The ripple effect of this tragic event was felt quickly throughout the world. With today's technology the size of the world was once again made smaller and reminded us of how closely we are all interconnected.
The events of the Alamo were heard months, years and sometimes a generation later. The start of the American Revolution:
"By the rude bridge that arched the flood,
Their flag to April's breeze unfurled;
Here once the embattled farmers stood,
And fired the shot heard 'round the world."
rolled out upon the news of the world like a small grass fire creeping into distant shores long after the bodies were buried and the battle lines were drawn. The news of the attack on Pearl Harbor, a date that will live in infamy, spread across the world in days and in hours.
The attack on the Twin Towers was shown on television across the world as it happened. The Lady called me at work just after the first plane hit the first tower. Like many other workers across the world, I had everyone come to where we could hear what was happening on the radio. Millions watched or listened as events unfurled.
All of the advancement in technology over the years and we're still men killing men for the most ridiculous of reasons.
What would happen if we were able to use our advanced technology to avoid violence? To do good without the thought of recognition or reward?

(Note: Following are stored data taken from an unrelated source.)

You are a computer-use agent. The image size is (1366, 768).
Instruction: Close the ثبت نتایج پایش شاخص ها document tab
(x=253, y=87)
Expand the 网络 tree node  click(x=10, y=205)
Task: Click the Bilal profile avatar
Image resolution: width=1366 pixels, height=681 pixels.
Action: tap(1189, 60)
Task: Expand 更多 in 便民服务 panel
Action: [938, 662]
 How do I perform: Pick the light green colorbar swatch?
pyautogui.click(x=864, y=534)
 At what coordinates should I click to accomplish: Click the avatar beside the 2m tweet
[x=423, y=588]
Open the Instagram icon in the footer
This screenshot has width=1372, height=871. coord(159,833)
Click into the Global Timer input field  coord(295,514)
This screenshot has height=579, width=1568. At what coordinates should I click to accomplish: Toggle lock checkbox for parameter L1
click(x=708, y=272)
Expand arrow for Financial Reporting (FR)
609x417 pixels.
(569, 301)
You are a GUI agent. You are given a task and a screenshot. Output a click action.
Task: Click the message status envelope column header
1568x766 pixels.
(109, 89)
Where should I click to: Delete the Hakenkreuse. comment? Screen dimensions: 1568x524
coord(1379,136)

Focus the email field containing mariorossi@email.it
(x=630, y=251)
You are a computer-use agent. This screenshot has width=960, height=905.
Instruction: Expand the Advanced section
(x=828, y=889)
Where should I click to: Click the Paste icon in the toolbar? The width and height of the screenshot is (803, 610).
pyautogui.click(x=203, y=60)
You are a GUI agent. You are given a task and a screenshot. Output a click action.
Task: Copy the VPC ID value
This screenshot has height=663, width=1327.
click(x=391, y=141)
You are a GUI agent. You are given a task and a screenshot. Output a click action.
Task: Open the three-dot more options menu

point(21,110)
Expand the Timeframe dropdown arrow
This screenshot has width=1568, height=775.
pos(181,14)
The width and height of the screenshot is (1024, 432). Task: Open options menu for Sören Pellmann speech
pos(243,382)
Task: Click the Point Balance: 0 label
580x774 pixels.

We have killed and have been killed in the name of God; in the name of country, in the name of ideology. For countless generations millions have been slain in battle in the name of freedom.
A pacifist at heart, I too have been moved to do violence. Is it just in our nature to do so? The seven virtues of the Bushido teaches all of the virtues of doing right and never striking in anger. There are times in which I feel that action must be taken. Is action minus the anger still violence?
This Being Human....ponders these things.


baroness radon said…
I just completed watching "Red Cliff" and "Red CLiff 2", John Woo films with Tony Leung and Takeshi Kaneshiro, about a battle from the Three Kingdoms period. Worth finding and watching. In the end, Tony's character (Zhou Yu) says, "There is no victor."

Really, find it, you'll like it.
Anonymous said…
Violence begets violence. Our Teachers are violent. They don't understand that business needs to be done. In the name of God or anyone else's. The priests and the prophets have to survive too. Why drive them out of the temple? Lack of religious tolerance. Hipocrisy in the highest order.